Will Future AIs Necessarily Behave Unethically?
Bostrom isn’t the only one to question whether AI might be able to think wisely and ethically in addition to intelligently. Some posit that AI might in fact be able to develop a purer form of wisdom that approaches ethical questions without the emotional biases that cloud human thinking.
However, others note that this idealistic outcome is unlikely until AI can learn to ignore the many biases of human nature it picks up in its training: A program trained on existing literature, news, and pop culture will absorb the racial, gender, and ableist prejudices currently in circulation. In this way, the potential danger of AI might come down to whether or not humanity’s current inclinations influence an AI’s future objectives.
How to Manage the Rise of Superhuman Intelligence
What can we do to make sure a superintelligent AI doesn’t destroy humankind or relegate humans to miserable living conditions?
In principle, one option would be never to develop general AI in the first place. However, Bostrom doesn’t recommend this option. In practice, even if AI research was illegal, someone would probably do it anyway. And even if they didn’t, as we discussed earlier, it could still happen accidentally.
But more importantly, Bostrom points out that a superintelligent AI could also be very good for humanity if it helped us instead of wiping us out. The superintelligent AI might be able to develop solutions to problems that humans have thus far been unable to solve, like reining in climate change, colonizing outer space, and bringing about world peace. Thus, rather than opposing AI research, Bostrom advocates a three-pronged approach to making sure it’s beneficial: Impose limits on the superintelligent AI, give it good objectives, and manage the development schedule to make sure the right measures are in place before AI achieves superintelligence. We’ll discuss each of these in turn.
(Shortform note: Bostrom’s plan to use AI to solve humanity’s problems could be considered a creative way of implementing Stephen Hawking’s mandate for increased scientific literacy. In Brief Answers to the Big Questions, Hawking argues that the survival of humankind will increasingly depend on solving scientific problems. For example, he believes we must colonize outer space because it’s inevitable that sooner or later Earth will experience another mass extinction event. Creating one or more AIs that are better at solving scientific problems than humans might provide a shortcut to developing such solutions.)

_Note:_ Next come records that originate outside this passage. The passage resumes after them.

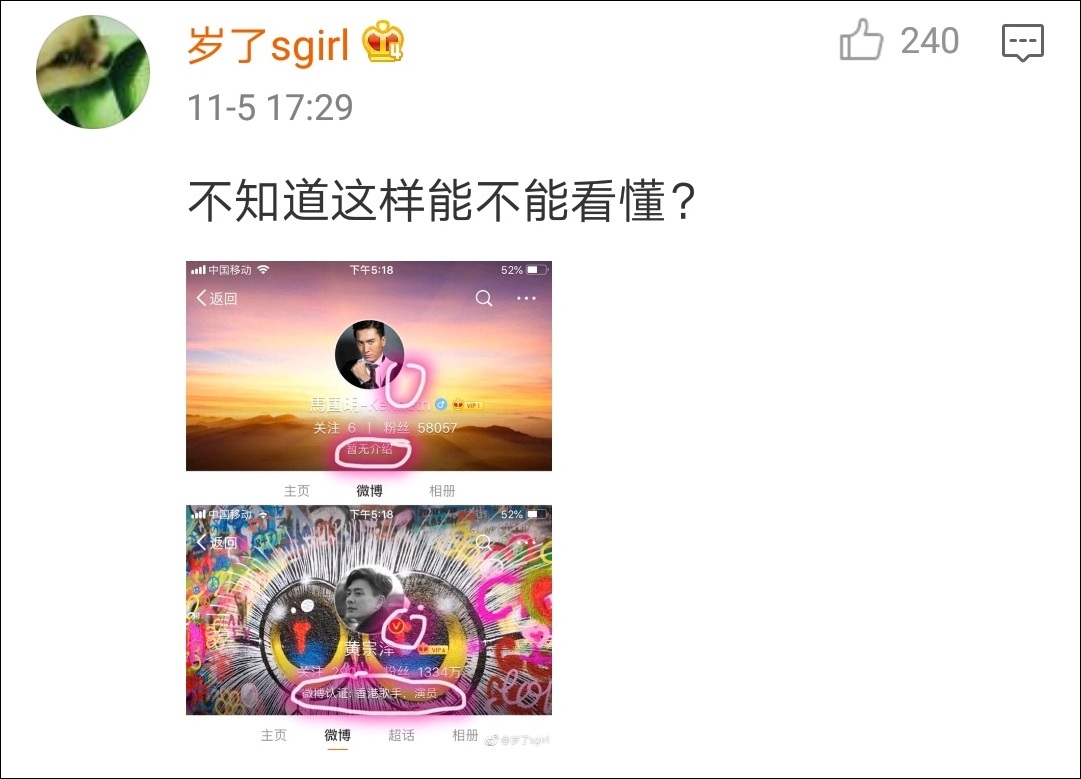Open the circular profile photo in top screenshot

(370, 354)
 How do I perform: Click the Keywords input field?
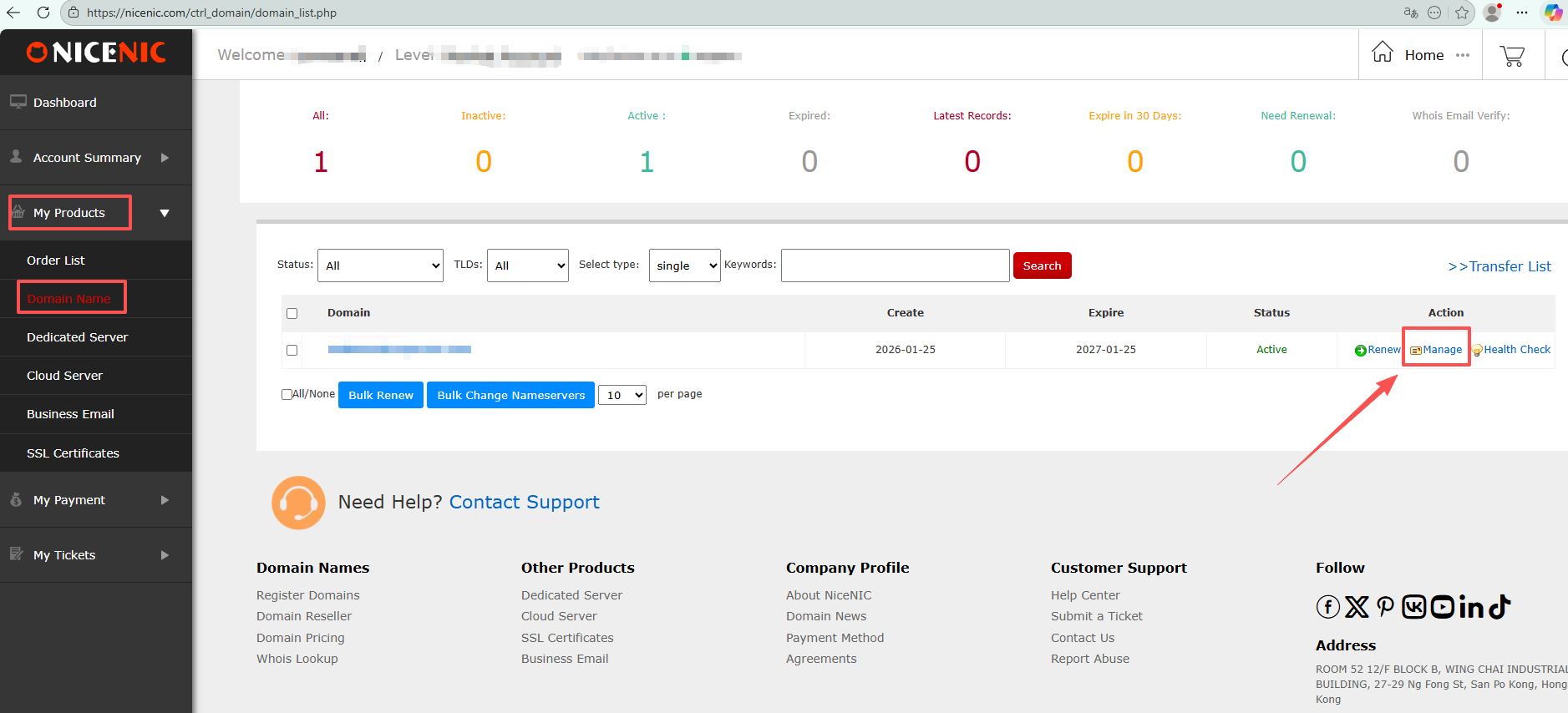[895, 265]
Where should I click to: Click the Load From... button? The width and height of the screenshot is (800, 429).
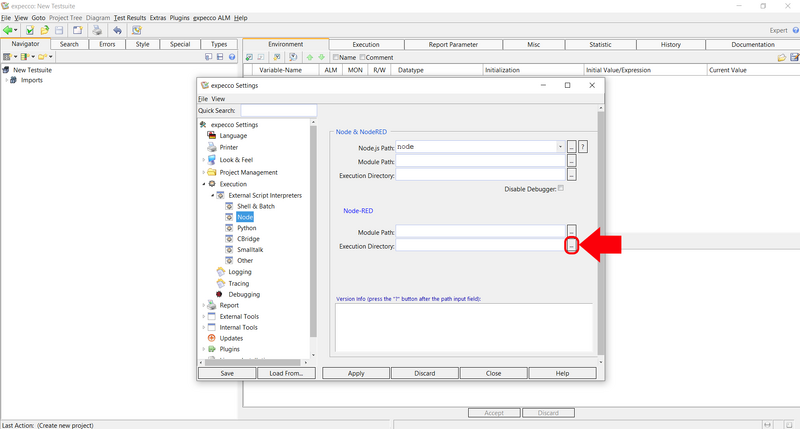coord(286,373)
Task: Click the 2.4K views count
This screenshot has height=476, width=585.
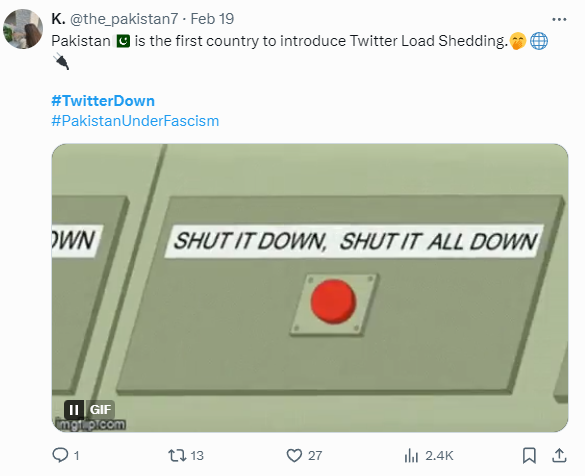Action: coord(439,455)
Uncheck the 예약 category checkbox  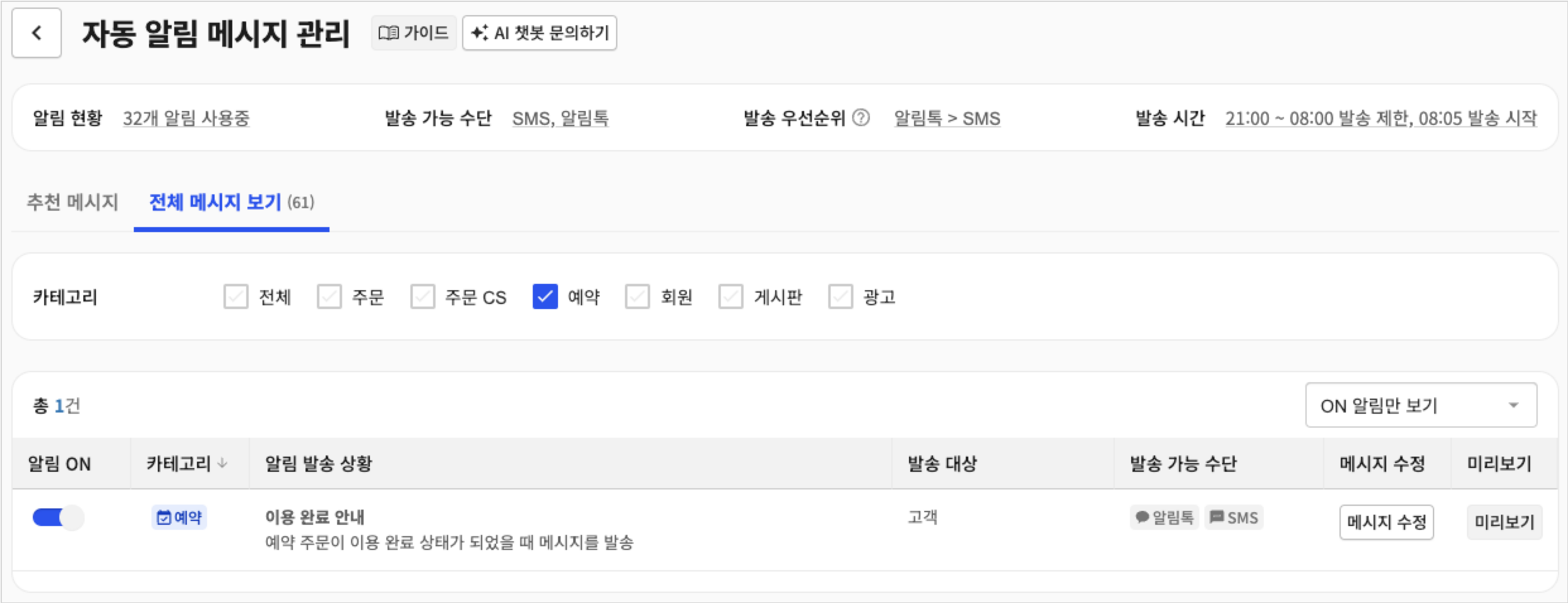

Imposing Limits on a Superhuman AI
Bostrom cautions that a superintelligent AI would eventually be able to circumvent any controls or limitations that humans placed upon it. However, that doesn’t mean imposing limits is a waste of time. It just means we need to understand the risks associated with different kinds of limits that might be used.
Physical Containment
One safety measure is simply to develop AI on a computer of limited power that is physically isolated so it can’t connect to the internet. In principle, this could allow us to study superintelligent AIs in isolation until we understand how to deploy them safely in other contexts.
However, in practice, this is still risky. It might be difficult to assess just how intelligent an AI under study has become. A superintelligent AI would probably realize it was being held in confinement and figure out what kind of behavior the human researchers were trying to induce. It might then feign docile or dumb behavior to put them at ease, or find other ways to manipulate them into giving it access to additional hardware. Between manipulating humans and finding novel ways to use the hardware at its disposal, a sufficiently intelligent AI could eventually circumvent physical containment measures.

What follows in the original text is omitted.